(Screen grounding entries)
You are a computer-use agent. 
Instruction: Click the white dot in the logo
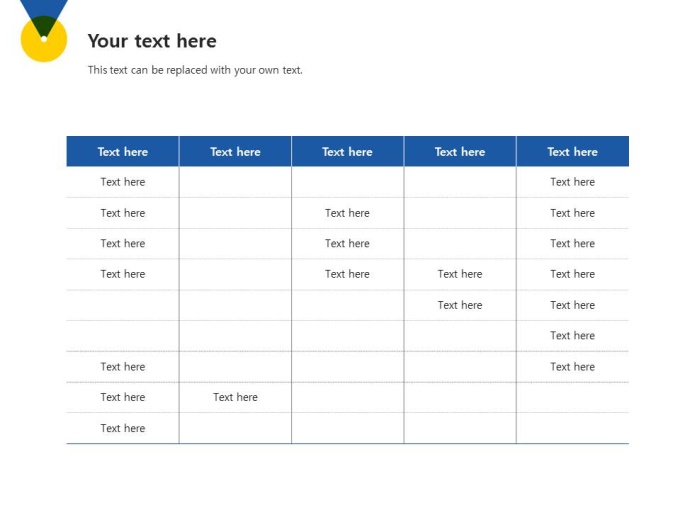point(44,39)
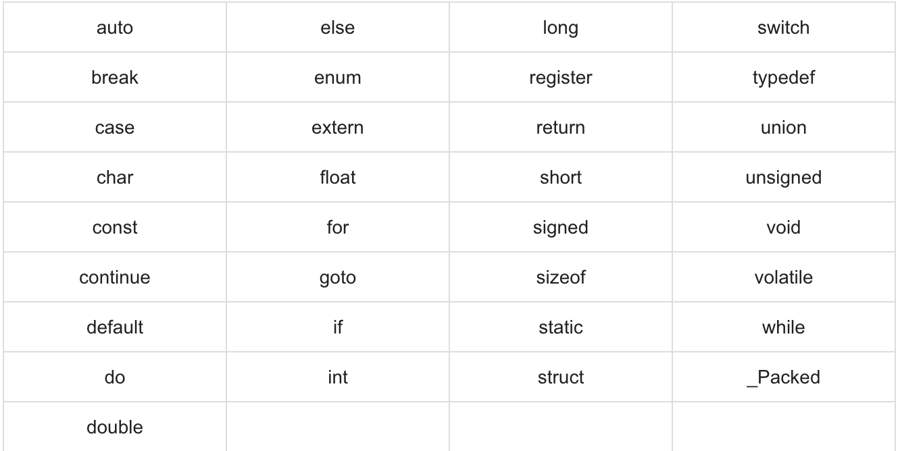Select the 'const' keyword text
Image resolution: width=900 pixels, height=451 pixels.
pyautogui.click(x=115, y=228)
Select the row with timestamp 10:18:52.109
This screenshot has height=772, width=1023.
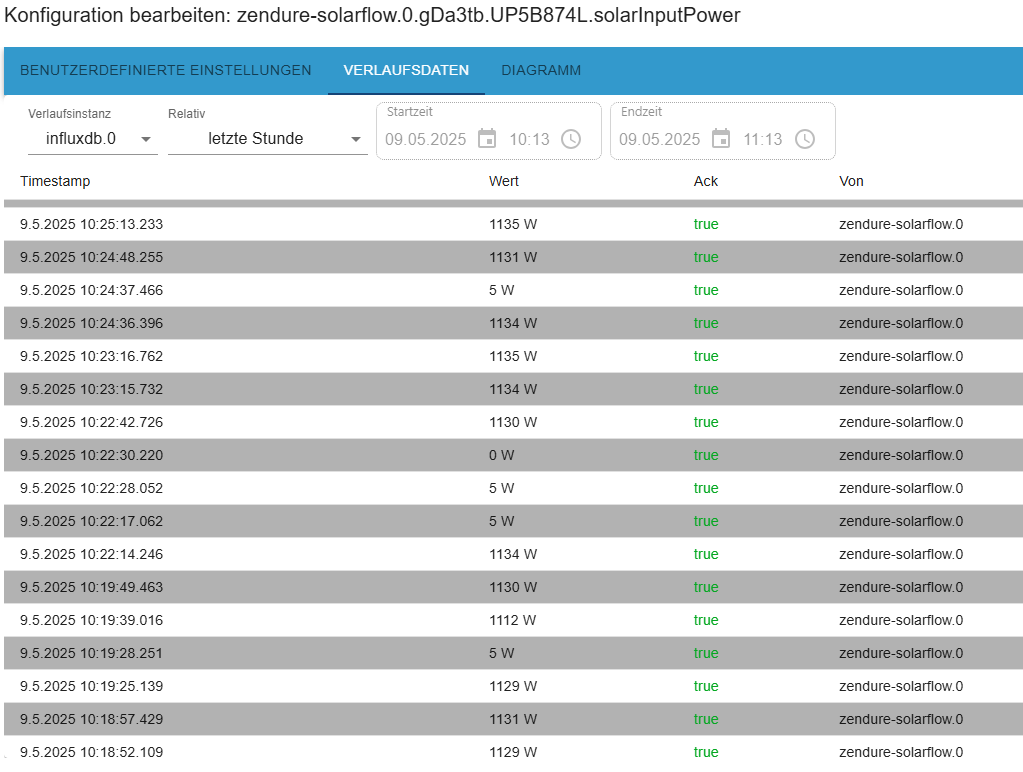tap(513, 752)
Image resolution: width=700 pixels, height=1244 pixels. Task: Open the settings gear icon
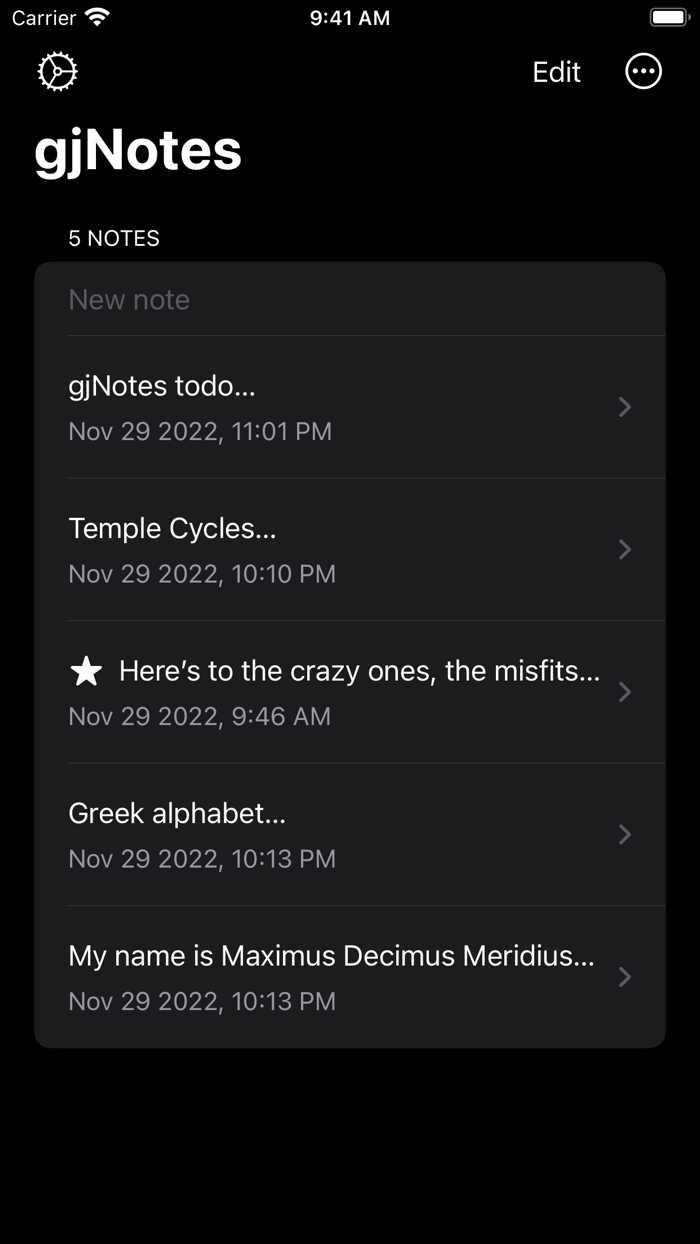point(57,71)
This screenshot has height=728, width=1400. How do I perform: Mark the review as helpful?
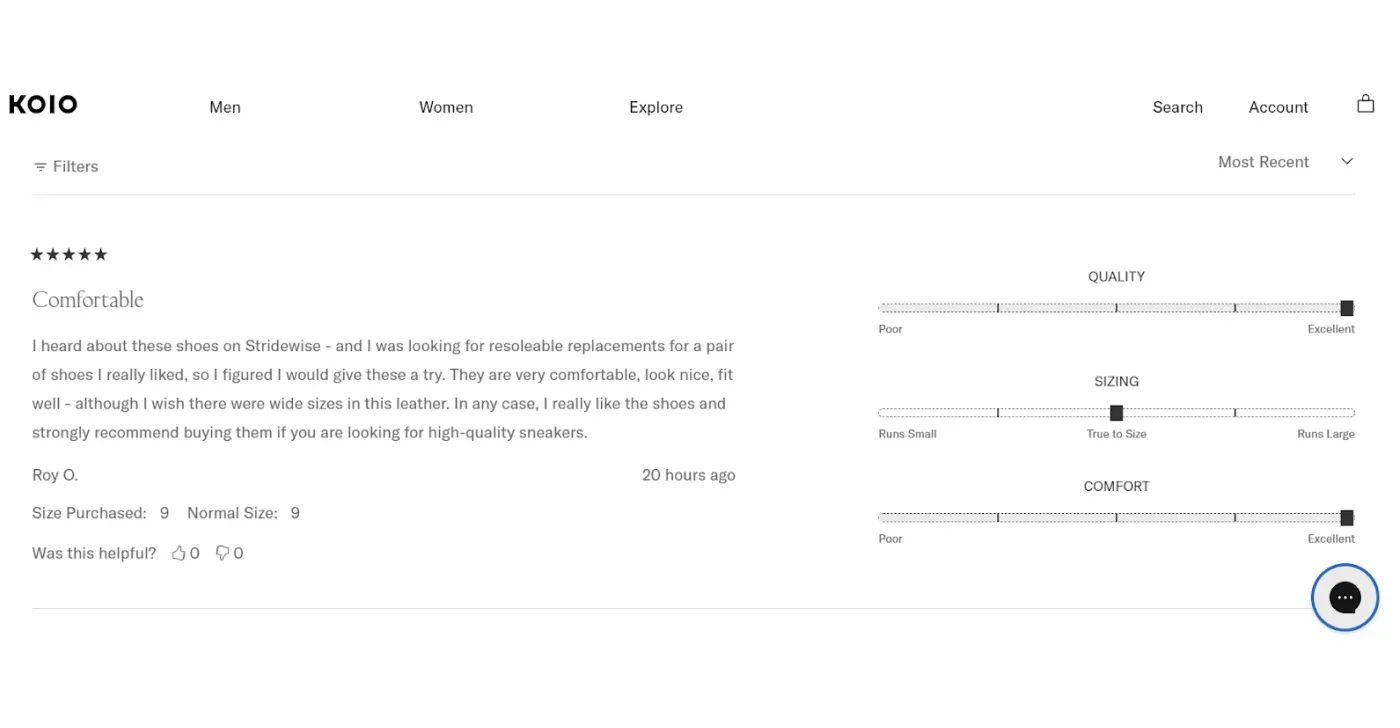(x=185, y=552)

**Set exercise:** Copy out the text of every entry above word for word, leaving out the pictures.

**Task output:**
You are a computer-use agent. 
Instruction: Click the white dot in the logo
point(44,39)
Select the 'const' keyword text
Image resolution: width=900 pixels, height=451 pixels.
pyautogui.click(x=115, y=228)
Select the row with timestamp 10:18:52.109
This screenshot has height=772, width=1023.
tap(513, 752)
Image resolution: width=700 pixels, height=1244 pixels. Task: Open the settings gear icon
point(57,71)
This screenshot has height=728, width=1400. How do I perform: Mark the review as helpful?
(x=185, y=552)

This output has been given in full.